◆ **ACTIVITY**
In the data, find each line where the word "click" appears and list that line.

◆ **RECORDED INFORMATION**
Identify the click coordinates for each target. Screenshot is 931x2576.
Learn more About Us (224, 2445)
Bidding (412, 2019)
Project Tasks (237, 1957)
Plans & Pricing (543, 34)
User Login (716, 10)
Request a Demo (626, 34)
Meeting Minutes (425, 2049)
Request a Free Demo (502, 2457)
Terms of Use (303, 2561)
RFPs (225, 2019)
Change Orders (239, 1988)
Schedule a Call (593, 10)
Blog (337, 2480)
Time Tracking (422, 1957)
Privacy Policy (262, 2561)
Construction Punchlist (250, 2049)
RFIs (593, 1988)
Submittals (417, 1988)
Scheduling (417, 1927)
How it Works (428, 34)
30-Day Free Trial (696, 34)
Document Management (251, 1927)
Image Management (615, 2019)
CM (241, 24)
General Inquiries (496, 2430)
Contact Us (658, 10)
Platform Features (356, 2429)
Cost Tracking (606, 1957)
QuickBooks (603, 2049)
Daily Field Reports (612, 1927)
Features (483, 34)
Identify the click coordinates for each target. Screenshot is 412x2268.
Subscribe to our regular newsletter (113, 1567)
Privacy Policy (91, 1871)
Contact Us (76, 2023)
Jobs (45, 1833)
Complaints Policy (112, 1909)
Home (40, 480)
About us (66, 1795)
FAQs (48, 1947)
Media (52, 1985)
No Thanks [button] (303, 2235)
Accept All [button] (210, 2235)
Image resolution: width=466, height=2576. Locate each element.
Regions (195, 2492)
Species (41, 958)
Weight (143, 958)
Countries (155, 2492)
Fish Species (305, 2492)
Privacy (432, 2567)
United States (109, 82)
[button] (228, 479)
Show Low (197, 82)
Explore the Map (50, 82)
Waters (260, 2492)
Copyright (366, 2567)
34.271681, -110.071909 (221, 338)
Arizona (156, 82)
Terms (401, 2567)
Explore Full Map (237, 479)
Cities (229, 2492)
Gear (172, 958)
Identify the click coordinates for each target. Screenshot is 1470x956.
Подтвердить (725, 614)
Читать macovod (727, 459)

◆ **SOLUTION**
Identify the click coordinates for each target. Screenshot is 931x2576.
Identify the click coordinates for each target. Screenshot is 412x2268.
Identify the click coordinates for each target. Screenshot is 1470x956.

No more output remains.